--- HOW TO COMPLETE THIS TASK ---
Exactly the lines from the one containing "You are a computer-use agent. The" through the end of the data, and nothing more, should be retyped; pictures stay out.

--- Stored items ---
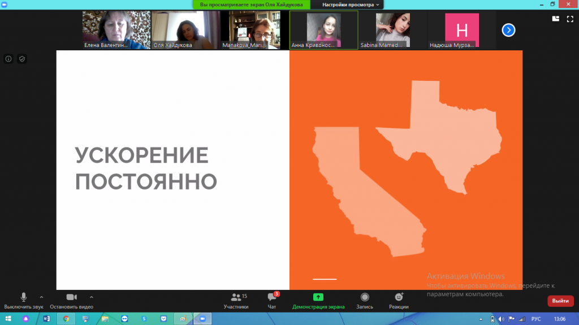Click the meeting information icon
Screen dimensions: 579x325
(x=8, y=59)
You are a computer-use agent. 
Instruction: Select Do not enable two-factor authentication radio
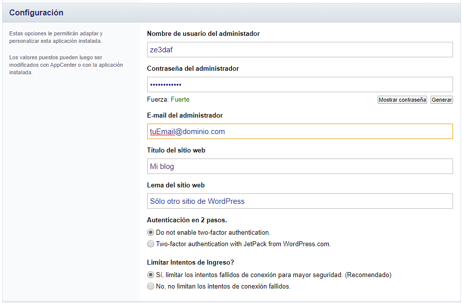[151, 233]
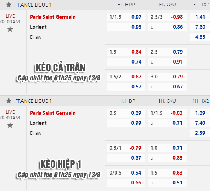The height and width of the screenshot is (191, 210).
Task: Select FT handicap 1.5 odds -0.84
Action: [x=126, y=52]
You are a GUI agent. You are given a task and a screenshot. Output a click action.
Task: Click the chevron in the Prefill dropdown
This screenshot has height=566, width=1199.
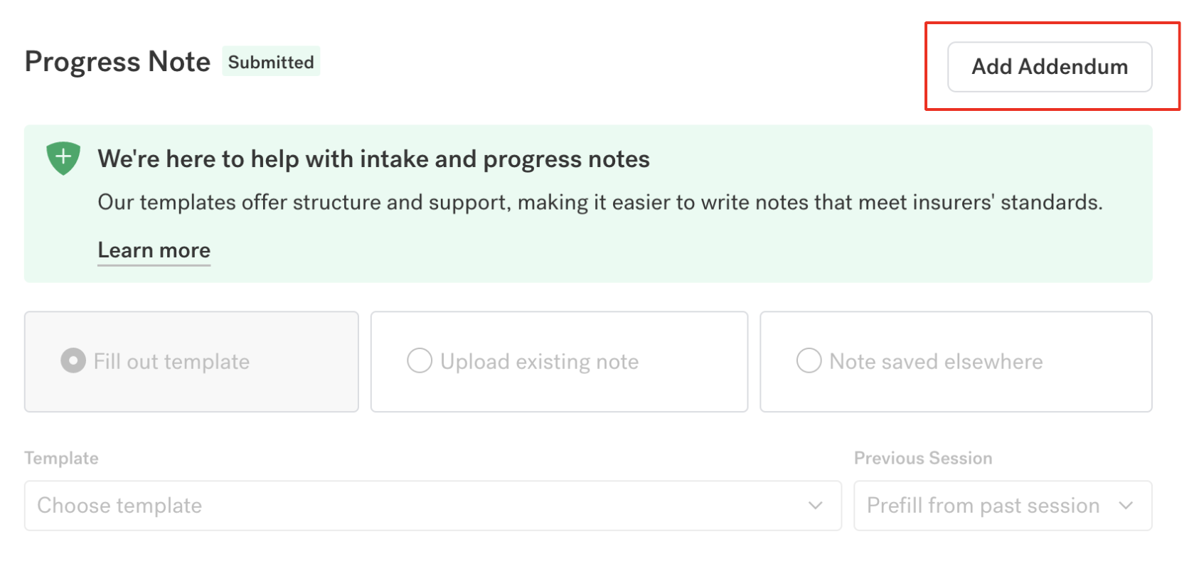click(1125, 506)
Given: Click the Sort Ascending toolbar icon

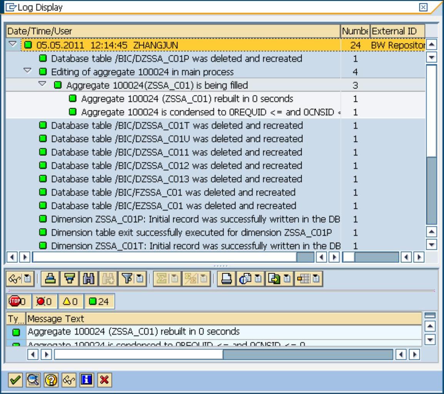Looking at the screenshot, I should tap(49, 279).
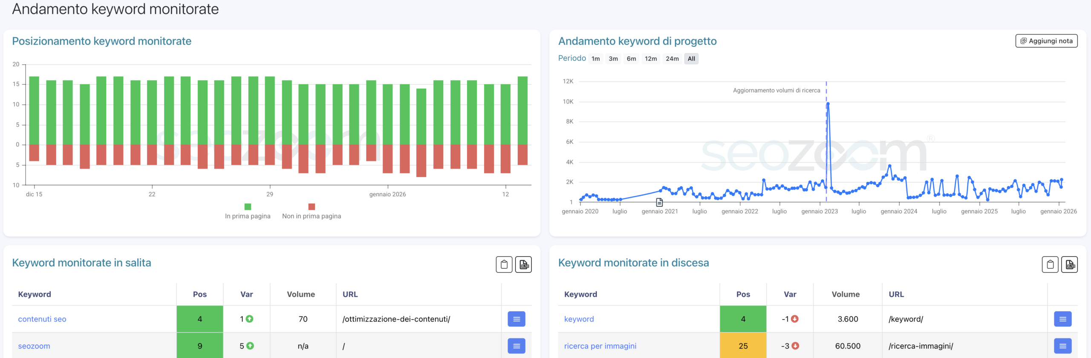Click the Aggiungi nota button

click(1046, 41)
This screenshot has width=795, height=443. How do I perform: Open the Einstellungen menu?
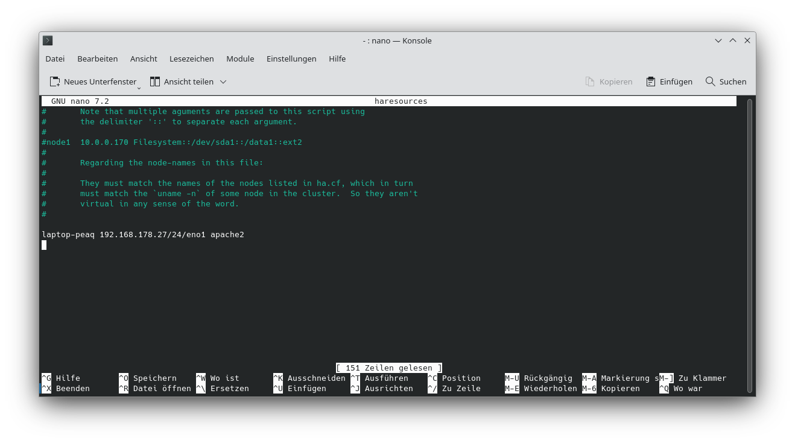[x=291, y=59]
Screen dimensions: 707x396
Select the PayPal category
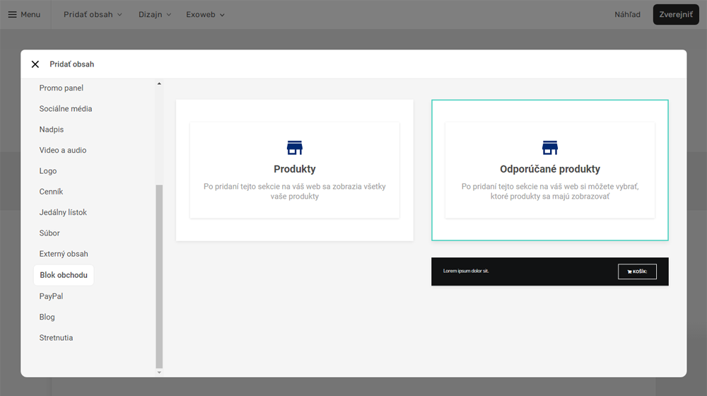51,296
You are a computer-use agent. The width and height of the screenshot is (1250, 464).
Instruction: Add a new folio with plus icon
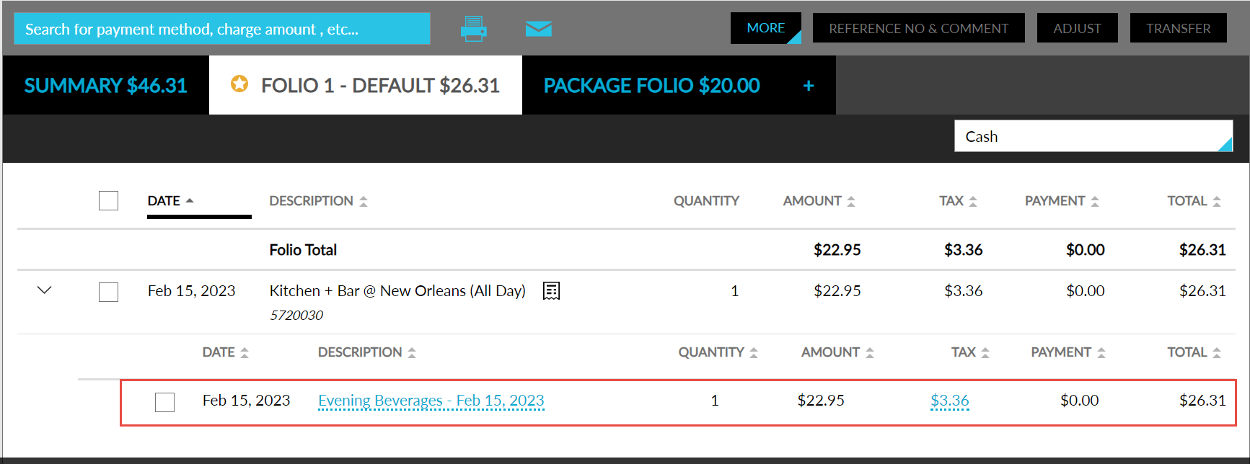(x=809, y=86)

--- WRITTEN SOLUTION ---
You are a computer-use agent. The width and height of the screenshot is (1250, 464).
Instruction: Add a new folio with plus icon
(x=809, y=86)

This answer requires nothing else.